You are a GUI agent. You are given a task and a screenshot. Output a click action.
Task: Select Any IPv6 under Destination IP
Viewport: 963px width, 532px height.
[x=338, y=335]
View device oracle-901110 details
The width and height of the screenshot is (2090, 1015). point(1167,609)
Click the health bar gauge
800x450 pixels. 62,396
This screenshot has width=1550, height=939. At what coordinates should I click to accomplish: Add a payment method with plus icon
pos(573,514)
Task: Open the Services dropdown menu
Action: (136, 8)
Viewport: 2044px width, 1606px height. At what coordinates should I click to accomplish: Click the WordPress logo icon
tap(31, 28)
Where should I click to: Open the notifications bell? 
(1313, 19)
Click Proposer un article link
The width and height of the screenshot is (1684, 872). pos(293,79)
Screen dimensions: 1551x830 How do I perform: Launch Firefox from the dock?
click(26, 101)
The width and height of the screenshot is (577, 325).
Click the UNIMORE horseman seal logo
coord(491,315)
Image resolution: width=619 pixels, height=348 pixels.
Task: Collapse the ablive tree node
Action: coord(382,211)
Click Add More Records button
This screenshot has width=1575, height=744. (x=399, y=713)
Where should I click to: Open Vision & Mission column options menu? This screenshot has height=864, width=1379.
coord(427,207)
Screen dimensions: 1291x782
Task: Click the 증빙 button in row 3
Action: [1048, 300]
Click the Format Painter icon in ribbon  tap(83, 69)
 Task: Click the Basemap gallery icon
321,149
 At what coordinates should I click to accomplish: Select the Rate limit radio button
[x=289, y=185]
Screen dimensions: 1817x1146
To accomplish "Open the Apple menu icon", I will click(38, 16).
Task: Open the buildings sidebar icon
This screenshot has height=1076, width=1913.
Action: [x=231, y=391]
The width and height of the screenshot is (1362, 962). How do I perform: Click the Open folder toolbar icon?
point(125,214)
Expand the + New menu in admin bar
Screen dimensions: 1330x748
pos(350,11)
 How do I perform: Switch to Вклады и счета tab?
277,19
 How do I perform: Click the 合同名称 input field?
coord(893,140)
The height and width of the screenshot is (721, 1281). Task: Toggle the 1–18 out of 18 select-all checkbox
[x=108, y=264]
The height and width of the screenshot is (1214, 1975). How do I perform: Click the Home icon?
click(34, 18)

-----

Exercise:
Give back all the data exactly as it was written.

Reply to the exercise:
You are a GUI agent. You are given a task and a screenshot. Output a click action.
Task: Select Any IPv6 under Destination IP
Viewport: 963px width, 532px height.
[x=338, y=335]
View device oracle-901110 details
The width and height of the screenshot is (2090, 1015). point(1167,609)
Click the health bar gauge
800x450 pixels. 62,396
This screenshot has width=1550, height=939. At what coordinates should I click to accomplish: Add a payment method with plus icon
pos(573,514)
Task: Open the Services dropdown menu
Action: (136, 8)
Viewport: 2044px width, 1606px height. At what coordinates should I click to accomplish: Click the WordPress logo icon
tap(31, 28)
Where should I click to: Open the notifications bell? 
(1313, 19)
Click Proposer un article link
The width and height of the screenshot is (1684, 872). pos(293,79)
Screen dimensions: 1551x830 How do I perform: Launch Firefox from the dock?
click(26, 101)
The width and height of the screenshot is (577, 325).
Click the UNIMORE horseman seal logo
coord(491,315)
Image resolution: width=619 pixels, height=348 pixels.
Task: Collapse the ablive tree node
Action: coord(382,211)
Click Add More Records button
This screenshot has width=1575, height=744. (x=399, y=713)
Where should I click to: Open Vision & Mission column options menu? This screenshot has height=864, width=1379.
coord(427,207)
Screen dimensions: 1291x782
Task: Click the 증빙 button in row 3
Action: [1048, 300]
Click the Format Painter icon in ribbon  tap(83, 69)
 Task: Click the Basemap gallery icon
321,149
 At what coordinates should I click to accomplish: Select the Rate limit radio button
[x=289, y=185]
Screen dimensions: 1817x1146
To accomplish "Open the Apple menu icon", I will click(38, 16).
Task: Open the buildings sidebar icon
This screenshot has height=1076, width=1913.
Action: [x=231, y=391]
The width and height of the screenshot is (1362, 962). How do I perform: Click the Open folder toolbar icon?
point(125,214)
Expand the + New menu in admin bar
Screen dimensions: 1330x748
pos(350,11)
 How do I perform: Switch to Вклады и счета tab?
277,19
 How do I perform: Click the 合同名称 input field?
coord(893,140)
The height and width of the screenshot is (721, 1281). Task: Toggle the 1–18 out of 18 select-all checkbox
[x=108, y=264]
The height and width of the screenshot is (1214, 1975). How do I perform: Click the Home icon?
click(34, 18)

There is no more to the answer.